A história cavalga entre mágicas de amor, encontros, desencontros, paixões, sofrimentos, traição, casais predestinados, pecado, luxúria e amores proibidos. Anjelica Huston é Viviane, a grã sacerdotisa, tia de Arthur e Dama do Lago, que dedica toda a sua atenção à natureza e venera o lado mágico da vida. Seus poderes supremos aliados ao do Mago Merlim ajudarão Arthur a firmar se no trono. Mas sua oferenda à Grande Deusa já foi feita.
Arthur é coroado o grande rei da Bretanha. Julianna Magules é Morgaine, meia irmã do rei, a futura sucessora da linhagem mágica.
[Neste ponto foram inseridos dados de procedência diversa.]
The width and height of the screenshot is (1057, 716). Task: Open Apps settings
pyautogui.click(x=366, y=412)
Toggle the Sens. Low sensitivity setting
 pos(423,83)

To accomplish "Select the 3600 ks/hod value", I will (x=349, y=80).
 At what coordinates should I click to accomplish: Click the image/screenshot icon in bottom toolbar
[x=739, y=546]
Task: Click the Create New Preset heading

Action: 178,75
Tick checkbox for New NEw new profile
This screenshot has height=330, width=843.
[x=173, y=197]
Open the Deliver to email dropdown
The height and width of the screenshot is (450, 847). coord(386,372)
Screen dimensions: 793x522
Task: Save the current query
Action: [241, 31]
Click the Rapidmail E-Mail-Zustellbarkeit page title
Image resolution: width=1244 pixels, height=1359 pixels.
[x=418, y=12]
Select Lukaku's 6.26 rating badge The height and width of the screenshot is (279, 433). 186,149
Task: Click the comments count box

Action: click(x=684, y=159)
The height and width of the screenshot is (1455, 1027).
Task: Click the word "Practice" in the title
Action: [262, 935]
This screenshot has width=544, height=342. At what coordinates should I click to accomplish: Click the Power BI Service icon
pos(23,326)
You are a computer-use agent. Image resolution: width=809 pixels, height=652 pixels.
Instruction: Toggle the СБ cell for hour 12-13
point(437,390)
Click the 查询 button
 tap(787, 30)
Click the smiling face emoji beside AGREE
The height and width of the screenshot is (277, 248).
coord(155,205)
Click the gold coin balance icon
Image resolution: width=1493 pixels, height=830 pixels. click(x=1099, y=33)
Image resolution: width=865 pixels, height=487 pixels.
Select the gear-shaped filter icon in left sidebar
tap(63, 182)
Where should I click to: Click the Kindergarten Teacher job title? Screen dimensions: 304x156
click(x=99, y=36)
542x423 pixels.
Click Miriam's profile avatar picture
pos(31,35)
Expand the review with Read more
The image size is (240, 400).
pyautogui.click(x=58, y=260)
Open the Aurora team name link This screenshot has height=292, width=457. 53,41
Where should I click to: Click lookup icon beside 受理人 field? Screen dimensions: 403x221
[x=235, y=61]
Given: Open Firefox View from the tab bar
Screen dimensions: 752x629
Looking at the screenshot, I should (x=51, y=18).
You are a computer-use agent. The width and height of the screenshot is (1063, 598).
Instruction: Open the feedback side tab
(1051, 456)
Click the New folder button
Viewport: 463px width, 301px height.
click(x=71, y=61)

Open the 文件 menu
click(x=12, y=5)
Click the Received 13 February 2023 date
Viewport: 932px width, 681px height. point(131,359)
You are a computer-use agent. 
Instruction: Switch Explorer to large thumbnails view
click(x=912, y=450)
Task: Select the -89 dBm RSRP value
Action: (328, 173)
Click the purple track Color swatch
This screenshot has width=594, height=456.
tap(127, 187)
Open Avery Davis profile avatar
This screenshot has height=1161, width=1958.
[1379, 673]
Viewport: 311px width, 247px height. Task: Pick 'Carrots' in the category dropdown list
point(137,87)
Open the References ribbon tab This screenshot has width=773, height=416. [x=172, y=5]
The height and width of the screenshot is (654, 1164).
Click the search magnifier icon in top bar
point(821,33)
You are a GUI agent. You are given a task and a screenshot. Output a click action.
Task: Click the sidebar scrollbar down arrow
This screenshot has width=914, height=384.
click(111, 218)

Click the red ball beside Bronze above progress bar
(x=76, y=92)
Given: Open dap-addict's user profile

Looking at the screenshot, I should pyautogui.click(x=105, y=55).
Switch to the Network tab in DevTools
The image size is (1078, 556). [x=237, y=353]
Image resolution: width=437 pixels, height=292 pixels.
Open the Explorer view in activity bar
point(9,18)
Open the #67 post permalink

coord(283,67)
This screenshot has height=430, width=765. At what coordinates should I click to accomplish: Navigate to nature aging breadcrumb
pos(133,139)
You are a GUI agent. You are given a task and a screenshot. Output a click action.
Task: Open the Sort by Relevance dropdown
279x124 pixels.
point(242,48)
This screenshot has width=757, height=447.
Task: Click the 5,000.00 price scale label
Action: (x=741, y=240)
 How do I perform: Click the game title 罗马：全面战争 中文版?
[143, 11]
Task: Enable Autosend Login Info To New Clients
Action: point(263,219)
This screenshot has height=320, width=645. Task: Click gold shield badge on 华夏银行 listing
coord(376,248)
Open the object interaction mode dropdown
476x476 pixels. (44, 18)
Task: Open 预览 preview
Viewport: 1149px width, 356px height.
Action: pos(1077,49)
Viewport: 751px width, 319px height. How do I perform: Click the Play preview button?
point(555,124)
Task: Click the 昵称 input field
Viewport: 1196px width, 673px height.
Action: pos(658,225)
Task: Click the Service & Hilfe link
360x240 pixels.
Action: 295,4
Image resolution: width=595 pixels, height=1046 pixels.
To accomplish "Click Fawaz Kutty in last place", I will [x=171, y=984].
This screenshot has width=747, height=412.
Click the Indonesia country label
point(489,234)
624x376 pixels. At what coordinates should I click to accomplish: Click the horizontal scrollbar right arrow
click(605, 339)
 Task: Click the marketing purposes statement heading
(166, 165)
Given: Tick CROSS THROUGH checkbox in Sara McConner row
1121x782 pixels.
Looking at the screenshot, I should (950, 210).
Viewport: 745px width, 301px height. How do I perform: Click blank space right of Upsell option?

A Grande Deusa, invocada pelas rezas de Viviane, faz com que Arthur e sua irmã, Morgaine, participem de um ritual mágico de acasalamento, no qual ambos permanecem com os rostos cobertos. Sem saber quem é sua parceira, o rei se apaixona pela irmã. O fruto desse amor, Mordred, pode servir aos propósitos da Grande Deusa: um homem com sangue mágico, capaz de governar Avalon.
Com o transcorrer do tempo, o reino terá que lidar com diversas armadilhas, maldições e falsidades vindas da invejosa e vingativa irmã de Viviane, Morgause (interpretada por Joan Allen). Ela será a responsável pelas tragédias ocorridas com Morgaine, a família real, Avalon e a Inglaterra. Suas atitudes e seu obstinado desejo de colocar um homem de seu sangue no trono deturpam a personalidade do então doce Mordred. Longe da mãe, ele se transforma num monstro impiedoso capaz de cometer terríveis barbáries. Até seu pai vira alvo.
Paralelamente à trama, há o choque entre duas diferentes religiões: o misticismo da antiga cultura inglesa e a luta incessante para vencer o catolicismo que, aos poucos, é implantado na ilha pelos romanos. A força das mulheres de Avalon é poderosa, capaz de perpetuar os antigos ritos por meio de sua paixão e determinação à Grande Deusa. As narrativas que envolvem a magia e o misticismo, freqüentes na Idade Média, estão em alta. O filme O Senhor dos Anéis - A Sociedade do Anel aborda o mesmo tema num mundo sugestivamente chamado de Terra média: a luta do bem contra o mal para firmar se no poder. Tudo, é claro, regado a poderes sobrenaturais.